I make no apology for making the case for autism being a special condition that needs to be treated differently to other conditions. I say that because, apart from the Mental Health Act, autism is the only medical condition that has its own Act of Parliament. That tells you that something about it is different from other conditions. In 2009, both Houses of Parliament passed a short but important Act, which was introduced by my friend the late right honourable Cheryl Gillan MP.
So what is it about autism that makes it so different that we should have special regard to it as the Bill progresses? I will first look at how autistic people come into contact with psychiatric services generally. Autism is, of course, a spectrum, so we are talking about a wide range of conditions. There is the old adage that, if you have met one autistic person, well, you have met one autistic person. Although we may look at commonalities among this whole group of people, they are all individuals and should be treated as individuals.

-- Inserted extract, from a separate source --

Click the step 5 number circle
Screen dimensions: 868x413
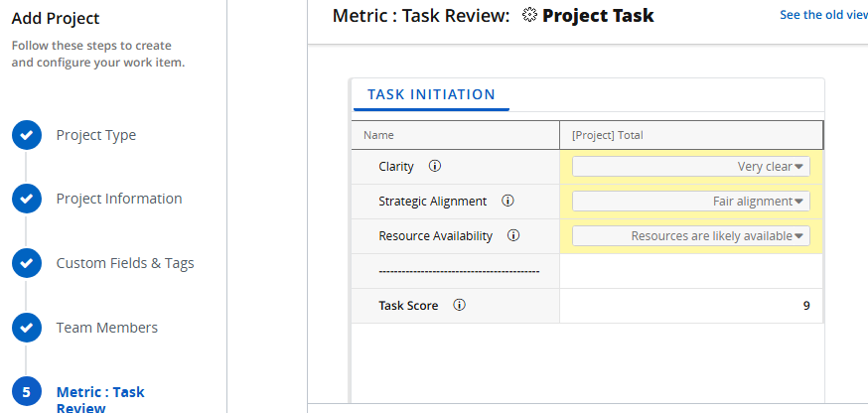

Autistic people come into contact with psychiatrists, although a wider range of people diagnose autism now. I give apologies immediately to the eminent psychiatrists in this Chamber, but, over 32 years in this House—and having taken up many cases and I hope assisted several Members with their casework—I have seen what can often happen if a psychiatrist does not understand autism or, even worse, receives a patient with an autism diagnosis from another psychiatrist but will not accept that diagnosis. That is shocking. So often, misdiagnosis can occur when somebody is admitted to a mental health institution but the psychiatrist will not accept that diagnosis and starts to rediagnose somebody, giving them medicated treatment that clearly does not work. I have seen the results of that.
I particularly remember—it is fixed in my mind—a young man who was a very good artist and whose autism diagnosis was overridden when he was admitted. The diagnosis was, “No, no—this is schizophrenia”. Interestingly, that is a common mistake. As each medication was applied and did not work, that young man’s ability to hold a paintbrush and produce the sort of work he produced before was completely diminished. So autistic people come into contact with psychiatrists, and my point about psychiatrists is that they must have specific autism training. There is a huge lack of psychiatrists generally but particularly psychiatrists with that type of training.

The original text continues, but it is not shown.